### TASK TO COMPLETE:
Print every record below exactly as it stands.

======== PROVIDED DATA ========

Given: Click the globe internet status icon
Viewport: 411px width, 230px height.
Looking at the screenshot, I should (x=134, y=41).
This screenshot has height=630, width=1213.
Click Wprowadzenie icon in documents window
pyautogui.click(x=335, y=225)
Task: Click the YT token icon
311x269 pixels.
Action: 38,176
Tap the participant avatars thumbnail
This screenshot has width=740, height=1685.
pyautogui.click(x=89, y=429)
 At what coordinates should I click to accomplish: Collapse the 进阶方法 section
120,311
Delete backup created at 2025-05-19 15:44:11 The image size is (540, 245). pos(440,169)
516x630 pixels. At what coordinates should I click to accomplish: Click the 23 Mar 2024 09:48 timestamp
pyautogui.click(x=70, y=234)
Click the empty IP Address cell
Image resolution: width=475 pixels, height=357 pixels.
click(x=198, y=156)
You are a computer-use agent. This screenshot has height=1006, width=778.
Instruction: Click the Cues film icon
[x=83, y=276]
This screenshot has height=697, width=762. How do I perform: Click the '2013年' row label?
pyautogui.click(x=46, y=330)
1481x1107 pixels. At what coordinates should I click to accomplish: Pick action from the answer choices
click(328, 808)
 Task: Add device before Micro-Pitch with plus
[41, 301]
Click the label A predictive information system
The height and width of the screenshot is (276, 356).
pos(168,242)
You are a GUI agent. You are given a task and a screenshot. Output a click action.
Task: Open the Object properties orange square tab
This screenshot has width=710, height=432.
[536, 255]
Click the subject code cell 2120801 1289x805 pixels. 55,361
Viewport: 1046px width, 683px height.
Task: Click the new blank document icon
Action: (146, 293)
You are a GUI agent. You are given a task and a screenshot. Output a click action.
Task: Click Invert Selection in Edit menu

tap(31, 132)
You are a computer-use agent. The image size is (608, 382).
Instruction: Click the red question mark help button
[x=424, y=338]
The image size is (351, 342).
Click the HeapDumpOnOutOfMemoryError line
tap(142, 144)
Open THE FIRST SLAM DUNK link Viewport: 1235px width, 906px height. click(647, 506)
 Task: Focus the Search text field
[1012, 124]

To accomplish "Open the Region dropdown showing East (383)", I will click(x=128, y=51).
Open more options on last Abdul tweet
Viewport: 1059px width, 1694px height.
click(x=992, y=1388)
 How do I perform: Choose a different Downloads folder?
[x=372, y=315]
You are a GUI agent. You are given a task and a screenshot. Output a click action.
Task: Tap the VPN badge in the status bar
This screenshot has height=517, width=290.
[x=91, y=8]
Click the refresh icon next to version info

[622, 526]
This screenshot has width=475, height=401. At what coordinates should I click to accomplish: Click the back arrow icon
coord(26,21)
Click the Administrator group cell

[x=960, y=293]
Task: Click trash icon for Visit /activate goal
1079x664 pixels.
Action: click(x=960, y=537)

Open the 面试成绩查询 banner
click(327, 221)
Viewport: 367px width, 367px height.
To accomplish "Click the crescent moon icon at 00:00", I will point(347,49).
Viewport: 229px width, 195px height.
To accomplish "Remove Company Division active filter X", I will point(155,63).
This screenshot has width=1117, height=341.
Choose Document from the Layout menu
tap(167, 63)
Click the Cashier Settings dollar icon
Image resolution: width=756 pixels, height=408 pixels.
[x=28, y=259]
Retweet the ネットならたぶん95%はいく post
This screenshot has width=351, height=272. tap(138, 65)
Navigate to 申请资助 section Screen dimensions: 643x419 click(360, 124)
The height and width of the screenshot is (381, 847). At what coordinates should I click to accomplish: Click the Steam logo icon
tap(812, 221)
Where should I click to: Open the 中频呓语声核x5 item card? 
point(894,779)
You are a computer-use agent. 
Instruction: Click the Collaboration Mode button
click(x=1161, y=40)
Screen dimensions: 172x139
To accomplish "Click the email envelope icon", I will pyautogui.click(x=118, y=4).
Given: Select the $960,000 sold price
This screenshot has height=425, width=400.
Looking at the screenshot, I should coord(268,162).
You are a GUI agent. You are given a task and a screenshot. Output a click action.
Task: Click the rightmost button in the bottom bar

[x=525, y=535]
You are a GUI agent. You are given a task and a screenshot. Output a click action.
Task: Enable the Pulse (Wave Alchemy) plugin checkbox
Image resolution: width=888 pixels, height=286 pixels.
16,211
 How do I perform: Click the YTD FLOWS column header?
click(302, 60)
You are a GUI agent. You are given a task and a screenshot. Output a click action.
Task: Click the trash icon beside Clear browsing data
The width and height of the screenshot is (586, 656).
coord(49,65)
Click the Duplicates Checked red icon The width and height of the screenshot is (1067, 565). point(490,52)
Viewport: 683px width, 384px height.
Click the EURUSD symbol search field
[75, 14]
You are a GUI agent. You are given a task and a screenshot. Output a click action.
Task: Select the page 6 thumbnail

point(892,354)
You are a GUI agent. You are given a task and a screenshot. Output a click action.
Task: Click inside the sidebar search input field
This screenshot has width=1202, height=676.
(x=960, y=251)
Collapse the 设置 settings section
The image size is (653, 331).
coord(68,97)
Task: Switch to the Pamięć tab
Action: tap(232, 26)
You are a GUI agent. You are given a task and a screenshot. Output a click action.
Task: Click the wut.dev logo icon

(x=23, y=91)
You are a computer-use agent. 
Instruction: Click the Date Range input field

========

### COMPLETED TASK:
Given: Click the globe internet status icon
Viewport: 411px width, 230px height.
Looking at the screenshot, I should (x=134, y=41).
This screenshot has height=630, width=1213.
Click Wprowadzenie icon in documents window
pyautogui.click(x=335, y=225)
Task: Click the YT token icon
311x269 pixels.
Action: 38,176
Tap the participant avatars thumbnail
This screenshot has width=740, height=1685.
pyautogui.click(x=89, y=429)
 At what coordinates should I click to accomplish: Collapse the 进阶方法 section
120,311
Delete backup created at 2025-05-19 15:44:11 The image size is (540, 245). pos(440,169)
516x630 pixels. At what coordinates should I click to accomplish: Click the 23 Mar 2024 09:48 timestamp
pyautogui.click(x=70, y=234)
Click the empty IP Address cell
Image resolution: width=475 pixels, height=357 pixels.
click(x=198, y=156)
You are a computer-use agent. This screenshot has height=1006, width=778.
Instruction: Click the Cues film icon
[x=83, y=276]
This screenshot has height=697, width=762. How do I perform: Click the '2013年' row label?
pyautogui.click(x=46, y=330)
1481x1107 pixels. At what coordinates should I click to accomplish: Pick action from the answer choices
click(328, 808)
 Task: Add device before Micro-Pitch with plus
[41, 301]
Click the label A predictive information system
The height and width of the screenshot is (276, 356).
pos(168,242)
You are a GUI agent. You are given a task and a screenshot. Output a click action.
Task: Open the Object properties orange square tab
This screenshot has width=710, height=432.
[536, 255]
Click the subject code cell 2120801 1289x805 pixels. 55,361
Viewport: 1046px width, 683px height.
Task: Click the new blank document icon
Action: (146, 293)
You are a GUI agent. You are given a task and a screenshot. Output a click action.
Task: Click Invert Selection in Edit menu

tap(31, 132)
You are a computer-use agent. The image size is (608, 382).
Instruction: Click the red question mark help button
[x=424, y=338]
The image size is (351, 342).
Click the HeapDumpOnOutOfMemoryError line
tap(142, 144)
Open THE FIRST SLAM DUNK link Viewport: 1235px width, 906px height. click(647, 506)
 Task: Focus the Search text field
[1012, 124]

To accomplish "Open the Region dropdown showing East (383)", I will click(x=128, y=51).
Open more options on last Abdul tweet
Viewport: 1059px width, 1694px height.
click(x=992, y=1388)
 How do I perform: Choose a different Downloads folder?
[x=372, y=315]
You are a GUI agent. You are given a task and a screenshot. Output a click action.
Task: Tap the VPN badge in the status bar
This screenshot has height=517, width=290.
[x=91, y=8]
Click the refresh icon next to version info

[622, 526]
This screenshot has width=475, height=401. At what coordinates should I click to accomplish: Click the back arrow icon
coord(26,21)
Click the Administrator group cell

[x=960, y=293]
Task: Click trash icon for Visit /activate goal
1079x664 pixels.
Action: click(x=960, y=537)

Open the 面试成绩查询 banner
click(327, 221)
Viewport: 367px width, 367px height.
To accomplish "Click the crescent moon icon at 00:00", I will point(347,49).
Viewport: 229px width, 195px height.
To accomplish "Remove Company Division active filter X", I will point(155,63).
This screenshot has width=1117, height=341.
Choose Document from the Layout menu
tap(167, 63)
Click the Cashier Settings dollar icon
Image resolution: width=756 pixels, height=408 pixels.
[x=28, y=259]
Retweet the ネットならたぶん95%はいく post
This screenshot has width=351, height=272. tap(138, 65)
Navigate to 申请资助 section Screen dimensions: 643x419 click(360, 124)
The height and width of the screenshot is (381, 847). At what coordinates should I click to accomplish: Click the Steam logo icon
tap(812, 221)
Where should I click to: Open the 中频呓语声核x5 item card? 
point(894,779)
You are a computer-use agent. 
Instruction: Click the Collaboration Mode button
click(x=1161, y=40)
Screen dimensions: 172x139
To accomplish "Click the email envelope icon", I will pyautogui.click(x=118, y=4).
Given: Select the $960,000 sold price
This screenshot has height=425, width=400.
Looking at the screenshot, I should coord(268,162).
You are a GUI agent. You are given a task and a screenshot. Output a click action.
Task: Click the rightmost button in the bottom bar

[x=525, y=535]
You are a GUI agent. You are given a task and a screenshot. Output a click action.
Task: Enable the Pulse (Wave Alchemy) plugin checkbox
Image resolution: width=888 pixels, height=286 pixels.
16,211
 How do I perform: Click the YTD FLOWS column header?
click(302, 60)
You are a GUI agent. You are given a task and a screenshot. Output a click action.
Task: Click the trash icon beside Clear browsing data
The width and height of the screenshot is (586, 656).
coord(49,65)
Click the Duplicates Checked red icon The width and height of the screenshot is (1067, 565). point(490,52)
Viewport: 683px width, 384px height.
Click the EURUSD symbol search field
[75, 14]
You are a GUI agent. You are given a task and a screenshot. Output a click action.
Task: Select the page 6 thumbnail

point(892,354)
You are a GUI agent. You are given a task and a screenshot. Output a click action.
Task: Click inside the sidebar search input field
This screenshot has width=1202, height=676.
(x=960, y=251)
Collapse the 设置 settings section
The image size is (653, 331).
coord(68,97)
Task: Switch to the Pamięć tab
Action: tap(232, 26)
You are a GUI agent. You are given a task and a screenshot. Output a click action.
Task: Click the wut.dev logo icon

(x=23, y=91)
You are a computer-use agent. 
Instruction: Click the Date Range input field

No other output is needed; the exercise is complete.